PARTS OF THE EXERCISE >>
(a) Retype part of the album review below word for word, beginning at the words "Opening track ‘On" and stopping after "to fit perfectly.".
(b) Using the album review below, answer yes or no for each statement and quote the words that decide it: (i) Dave Valdez comes from Chicago. (ii) ‘Golden Age’ was released as a single. (iii) ‘Spanish Needles’ slows the album down.

PAGE TEXT >>
________________________

If you've even wanted Conor Oberst to pick up Badly Drawn Boy’s back catalogue and think “man, I want my next album to sound just like that” then it's probably in your interests to just stop reading this review and go and buy Valaska’s sophomore release Natural Habitat because that, in a nutshell, is what Chicago native Dave Valdez has done here. His gift is an ability to draw a whimsicality from his guitar that leaves the listener feeling both warm and melancholic.

Opening track ‘On The Surface,’ could come from a Bright Eyes album (I’m Wide Awake It’s Morning being a clear influence), a single acoustic guitar picking a folk melody while Valdez’s multi-tracked vocal adds a real depth. As opening lines go, “Well I survived the great rapture, I got stuck here in the after life, floating along the dead sea,” sets the stall of the album out fairly well. Even the cover - of a sleeping, and slightly sad but contended looking dog, seems to fit perfectly.

‘Spanish Needles’ introduces electric guitars and a faster tempo really picks the pace up before ‘Hammer and Nails’ brings it back down again. It’s a beautiful song, Valdez’s guitar back by a rudimentary drum beat. “I’m a drifter in my own mind and truth be told I don’t give a damn,” starts the memorable chorus. Backed by a brass section that adds extra depth to the crisp production (Copeland's Aaron Marsh on duty there and treating Valdez’s fragile work with great care).

The melodies are rich throughout and lyrically, there’s an affinity with Elliot Smith - it’s hugely introspective, as if Valdez is examining every aspect of his character.

 

 

Some tracks are slightly more experimental, the electronic melody that launches ‘Golden Age’ combining with woodwind and a ukulele during the chorus to great effect. The track, which was released as a single, is a highlight - the poetic lyrics of wanting to be somewhere else is something any listener can relate to, and that’s one of Valdez’s great skills, this ability to draw out emotion like a poultice. It’s impossible to listen to it without becoming reflective. “The seasons came and want, the breeze it headed west to see what you’ve become from a safe distance.”

The album continues in the same style throughout, every other track more stripped back, providing a good contract of styles.

Soaring strings on the title track exemplify the power that can be wrought from a song with the right sound in the right place. It’s another Oberst-influenced track. It’s poignant, uplifting and just a little heartbreaking - an encapsulation of the entire album then.

________________________

PROVIDED RECORDS >>

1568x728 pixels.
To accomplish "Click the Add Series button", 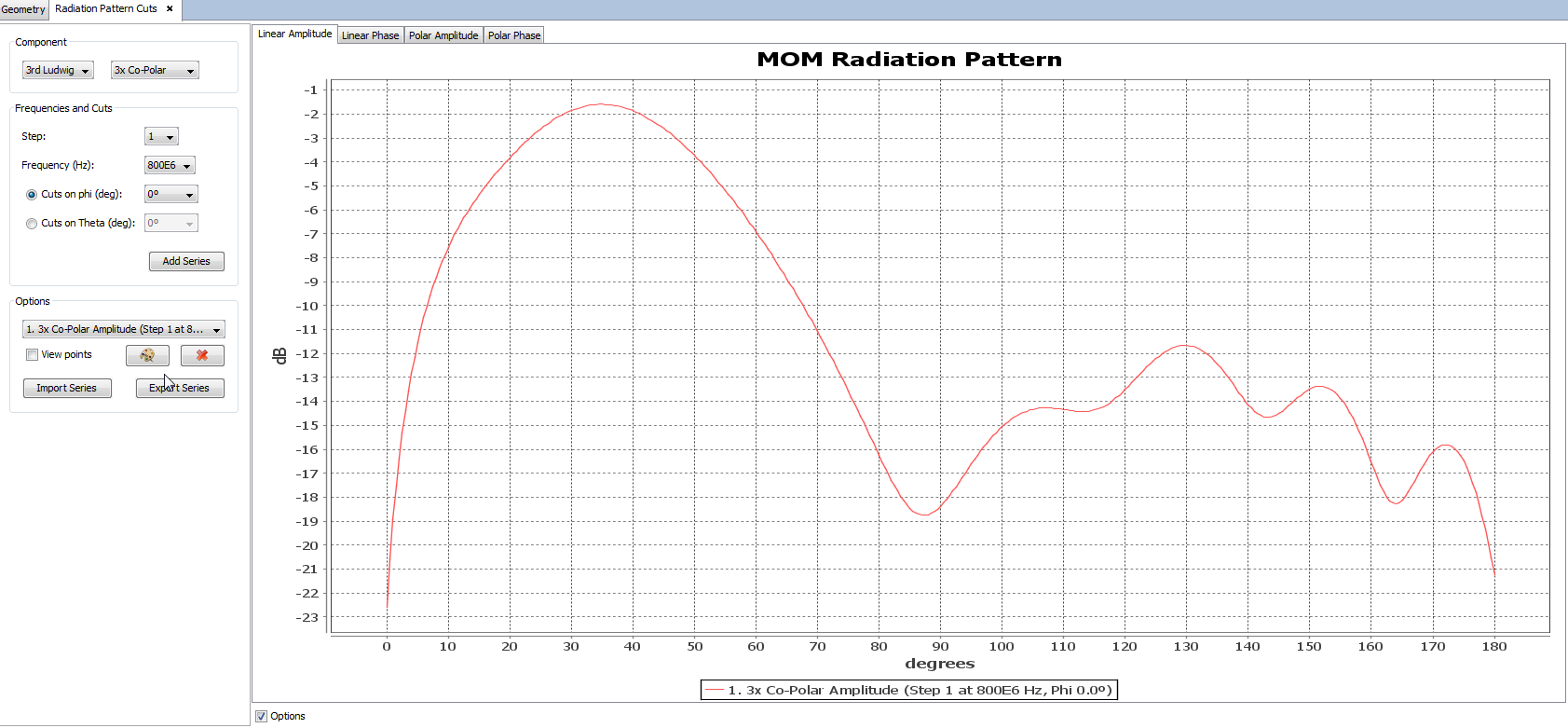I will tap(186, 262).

________________________

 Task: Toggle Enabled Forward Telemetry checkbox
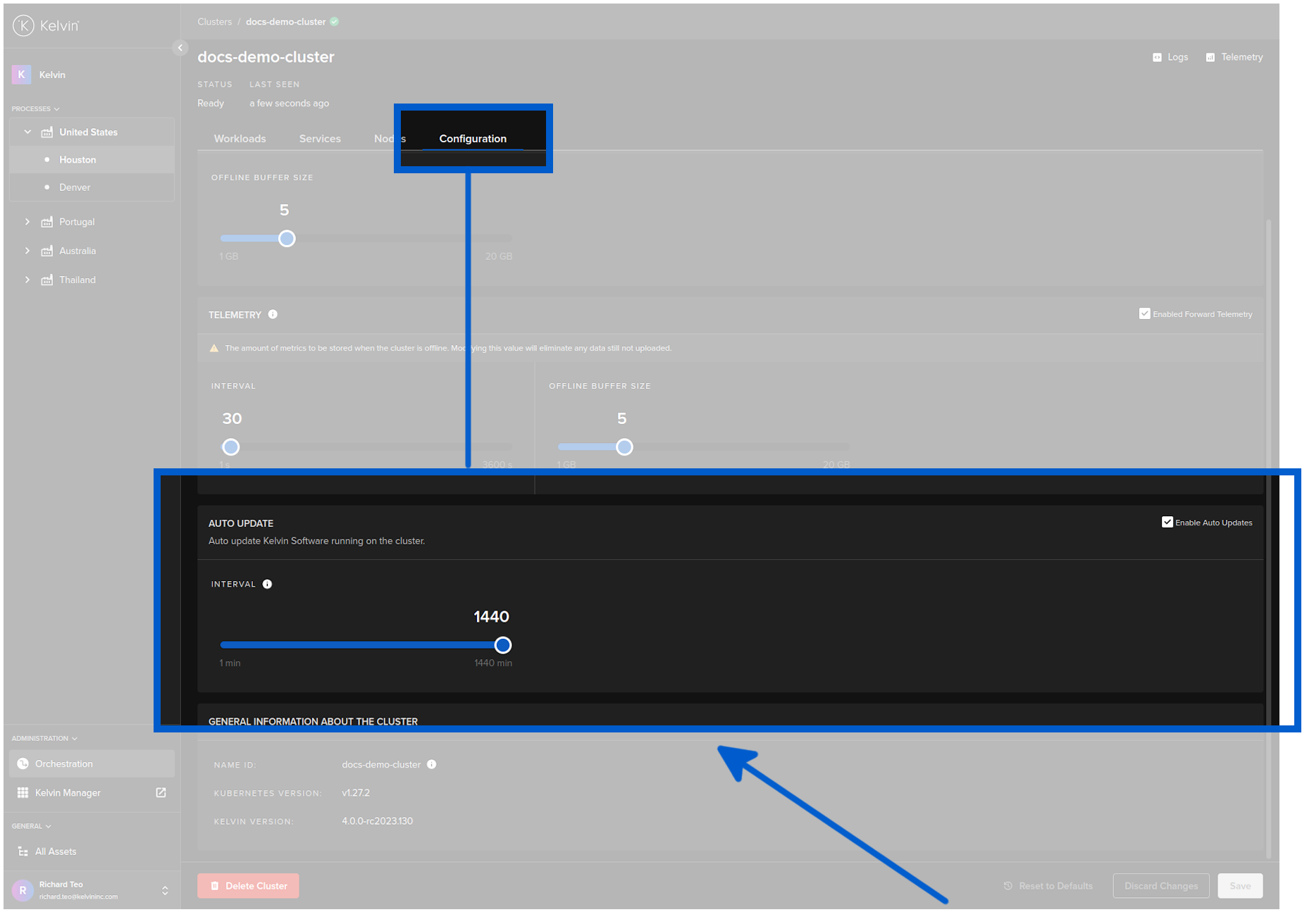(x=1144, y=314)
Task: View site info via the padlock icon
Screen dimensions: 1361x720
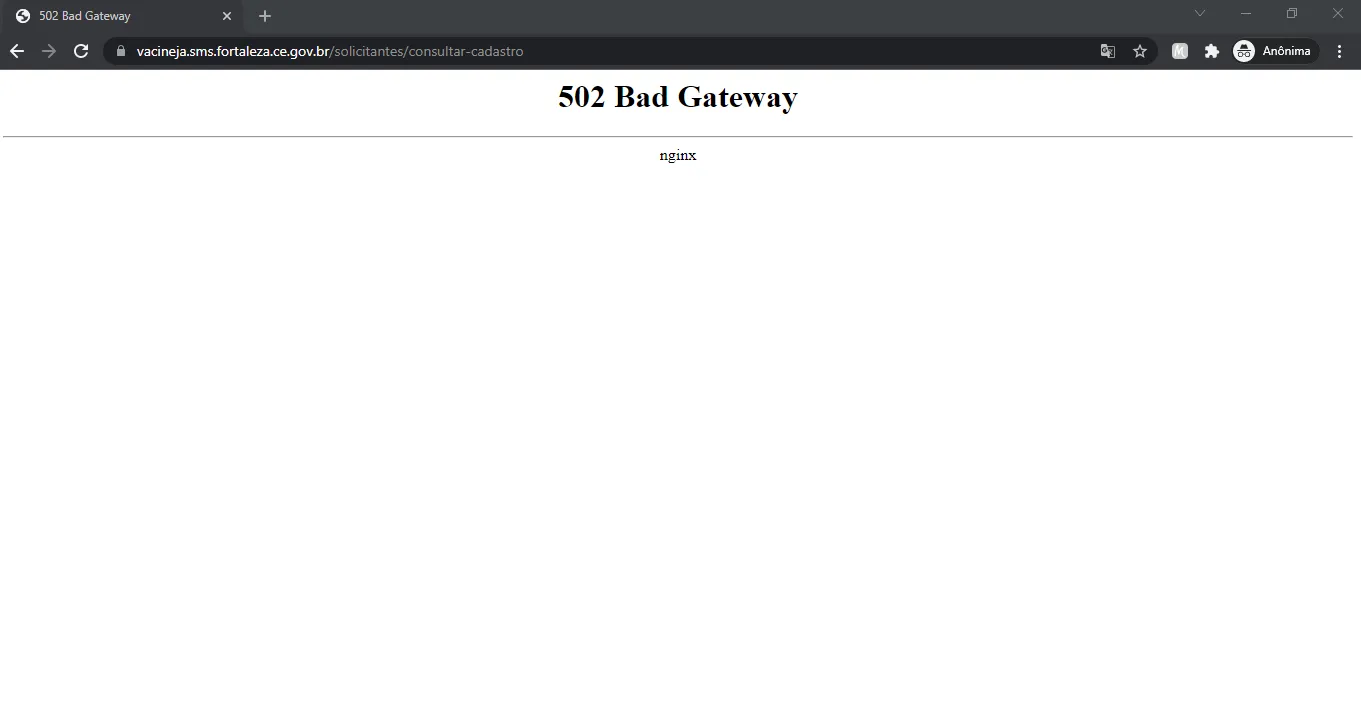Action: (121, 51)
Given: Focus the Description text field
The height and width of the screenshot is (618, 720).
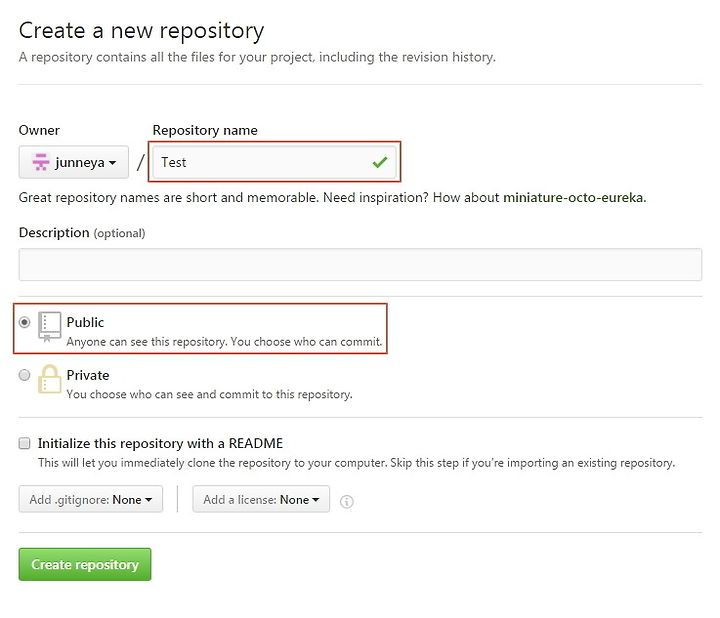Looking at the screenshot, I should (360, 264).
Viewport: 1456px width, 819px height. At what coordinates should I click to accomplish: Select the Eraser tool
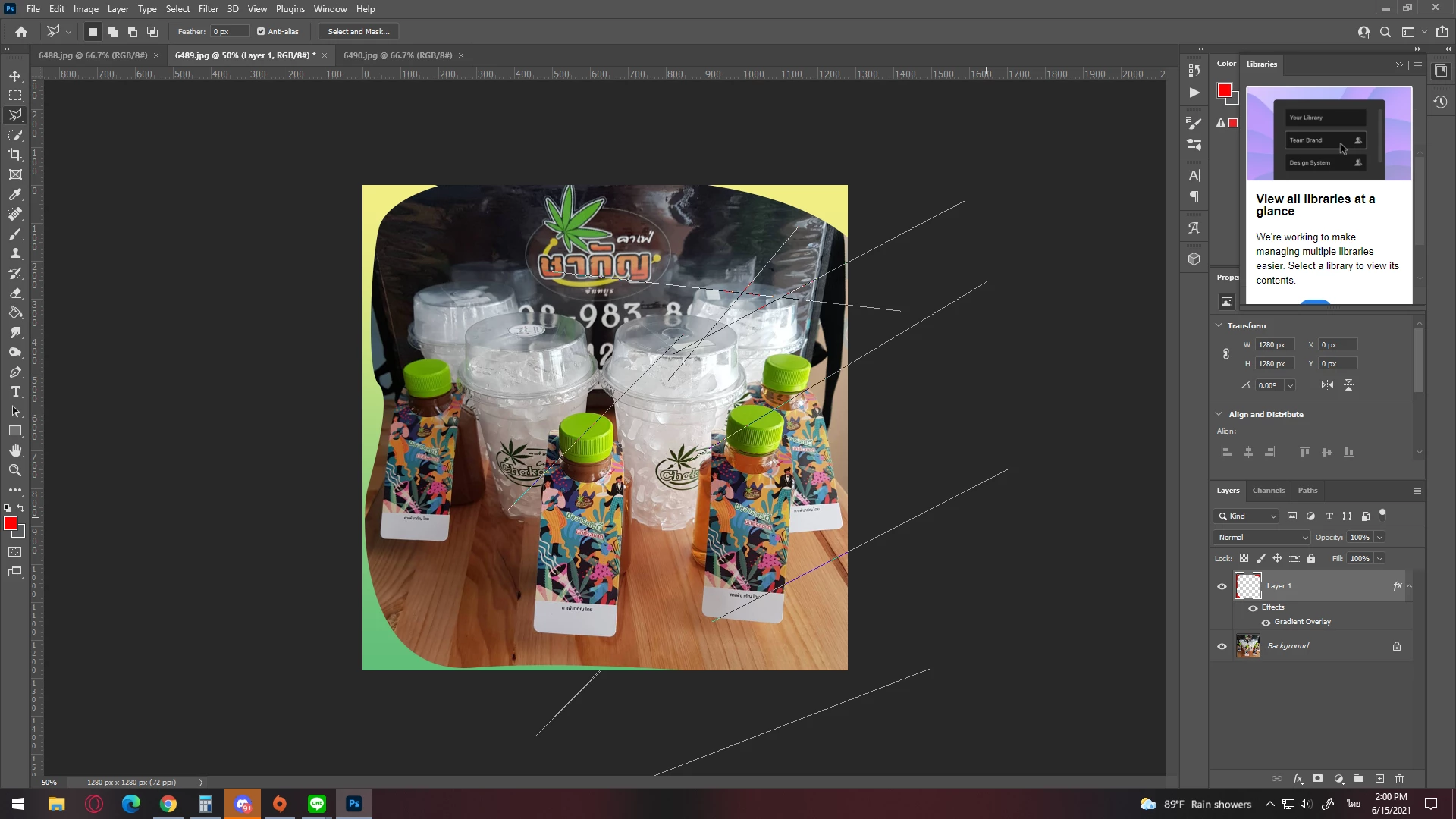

________________________

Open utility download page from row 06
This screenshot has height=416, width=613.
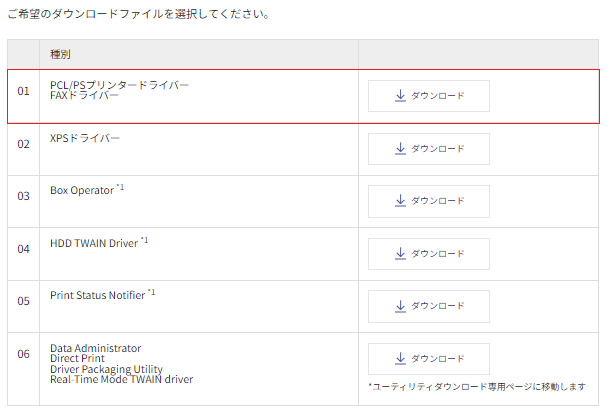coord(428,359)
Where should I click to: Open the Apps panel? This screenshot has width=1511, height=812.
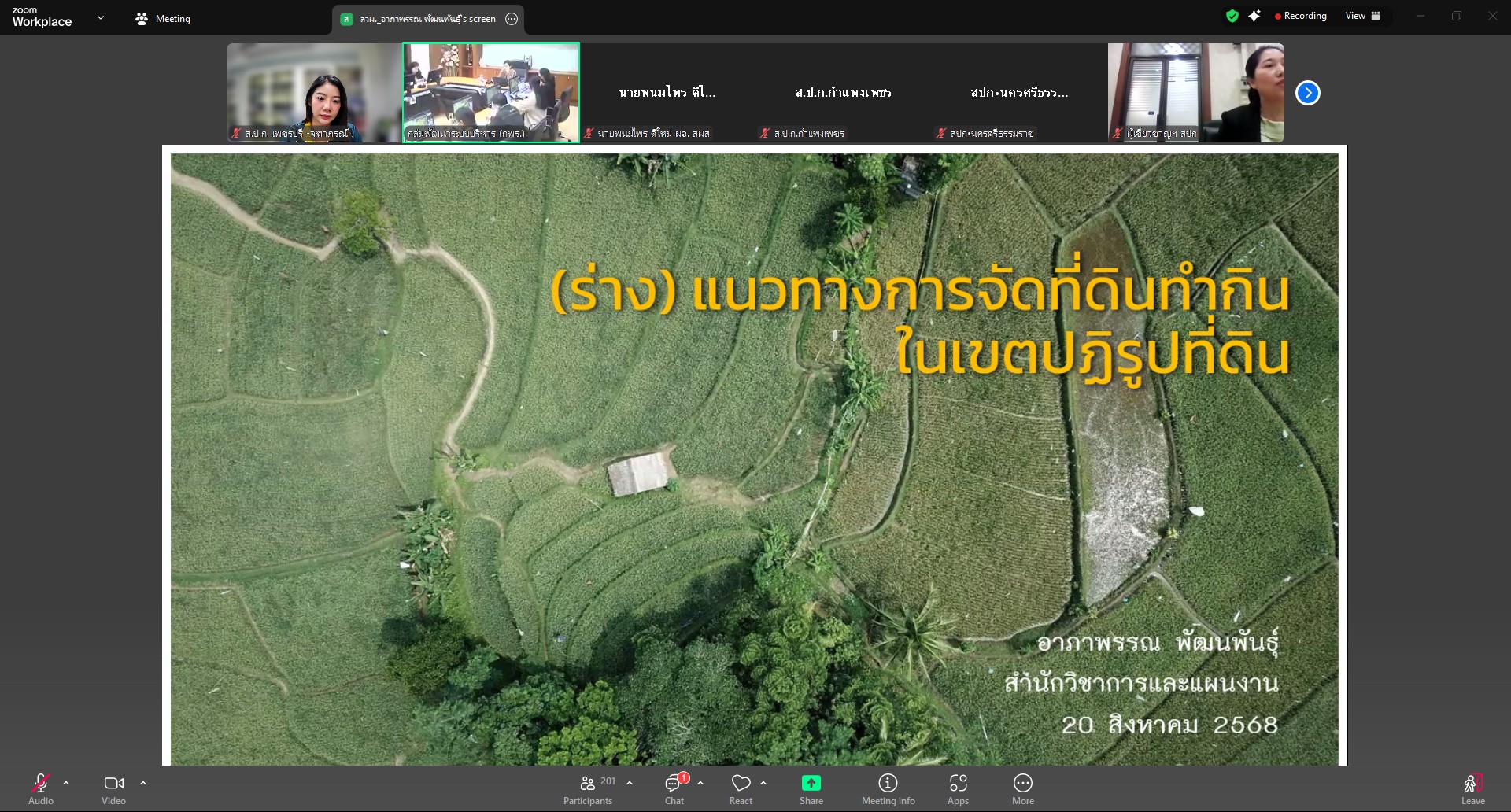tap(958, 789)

________________________

PROBLEM SOLUTIONS >>
(a)
Opening track ‘On The Surface,’ could come from a Bright Eyes album (I’m Wide Awake It’s Morning being a clear influence), a single acoustic guitar picking a folk melody while Valdez’s multi-tracked vocal adds a real depth. As opening lines go, “Well I survived the great rapture, I got stuck here in the after life, floating along the dead sea,” sets the stall of the album out fairly well. Even the cover - of a sleeping, and slightly sad but contended looking dog, seems to fit perfectly.

(b)
(i) Yes: "Chicago native Dave Valdez"
(ii) Yes: "The track, which was released as a single, is a highlight"
(iii) No: "a faster tempo really picks the pace up"